ABSTRACT Medical applications of nanotechnology typically focus on drug delivery and biosensors. Here, we combine nanotechnology and bioengineering to demonstrate that nanoparticles can be used to remotely regulate protein production in vivo. We decorated a modified temperature-sensitive channel, TRPV1, with antibody-coated iron oxide nanoparticles that are heated in a low-frequency magnetic field.
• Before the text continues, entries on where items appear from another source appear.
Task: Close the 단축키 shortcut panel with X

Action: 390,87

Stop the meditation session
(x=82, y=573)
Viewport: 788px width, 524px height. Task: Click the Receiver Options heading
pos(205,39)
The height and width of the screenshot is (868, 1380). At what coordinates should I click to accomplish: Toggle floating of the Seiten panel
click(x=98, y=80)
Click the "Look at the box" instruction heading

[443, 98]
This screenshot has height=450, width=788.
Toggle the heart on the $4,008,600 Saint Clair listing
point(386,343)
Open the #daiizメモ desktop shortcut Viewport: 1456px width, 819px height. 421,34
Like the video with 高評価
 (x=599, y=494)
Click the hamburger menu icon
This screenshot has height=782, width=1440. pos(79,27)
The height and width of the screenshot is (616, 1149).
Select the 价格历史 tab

When local temperature rises, TRPV1 gates calcium to stimulate synthesis and release of bioengineered insulin driven by a Ca(2+)-sensitive promoter. Studying tumor xenografts expressing the bioengineered insulin gene, we show that exposure to radio waves stimulates insulin release from the tumors and lowers blood glucose in mice. We further show that cells can be engineered to synthesize genetically encoded ferritin nanoparticles and inducibly release insulin. These approaches provide a platform for using nanotechnology to activate cells.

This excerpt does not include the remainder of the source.